Instructions to follow ▸
Return the records below verbatim, with every line unchanged.

Data section ▸
════

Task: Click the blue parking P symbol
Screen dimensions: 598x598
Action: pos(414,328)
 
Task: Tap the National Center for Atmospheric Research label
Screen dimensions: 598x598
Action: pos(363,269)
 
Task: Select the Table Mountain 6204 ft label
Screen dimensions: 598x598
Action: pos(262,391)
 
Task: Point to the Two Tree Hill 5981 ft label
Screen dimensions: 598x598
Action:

════

Solution to this exercise ▸
Task: Click the blue parking P symbol
Screen dimensions: 598x598
Action: pos(414,328)
 
Task: Tap the National Center for Atmospheric Research label
Screen dimensions: 598x598
Action: pos(363,269)
 
Task: Select the Table Mountain 6204 ft label
Screen dimensions: 598x598
Action: pos(262,391)
 
Task: Point to the Two Tree Hill 5981 ft label
Screen dimensions: 598x598
Action:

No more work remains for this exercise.